Dagster & LakeFS
By integrating with lakeFS, a big data scale version control system, you can leverage the versioning capabilities of lakeFS to track changes to your data. This integration allows you to have a complete lineage of your data, from the initial raw data to the transformed and processed data, making it easier to understand and reproduce data transformations.
With lakeFS and Dagster integration, you can ensure that data flowing through your Dagster jobs is easily reproducible. lakeFS provides a consistent view of your data across different versions, allowing you to troubleshoot pipeline runs and ensure consistent results.
Furthermore, with lakeFS branching capabilities, Dagster jobs can run on separate branches without additional storage costs, creating isolation and allowing promotion of only high-quality data to production leveraging a CI/CD pipeline for your data.
Installation
pip install lakefs-client
Example
import lakefs_client
from lakefs_client import models
from lakefs_client.client import LakeFSClient
import dagster as dg
logger = dg.get_dagster_logger()
configuration = lakefs_client.Configuration()
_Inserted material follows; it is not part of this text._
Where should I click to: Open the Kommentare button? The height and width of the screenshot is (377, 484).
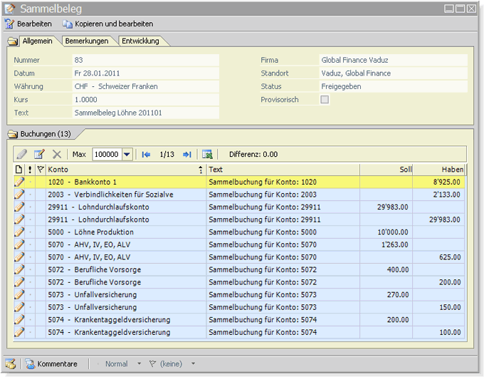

configuration.username = "AAAA"
configuration.password = "BBBBB"
configuration.host = "https://my-org.us-east-1.lakefscloud.io"
@dg.asset
def create_branch(client: dg.ResourceParam[LakeFSClient]):
branch_id = client.branches.create_branch(
repository="test-repo",
branch_creation=models.BranchCreation(name="experiment", source="main"),
)
logger.info(branch_id)
@dg.asset(deps=[create_branch])
def list_branches(client: dg.ResourceParam[LakeFSClient]):
list_branches = client.branches.list_branches(repository="test-repo")
logger.info(list_branches)
defs = dg.Definitions(
assets=[create_branch, list_branches],
resources={"client": LakeFSClient(configuration)},
)
About lakeFS
lakeFS is on a mission to simplify the lives of data engineers, data scientists and analysts providing a data version control platform at scale.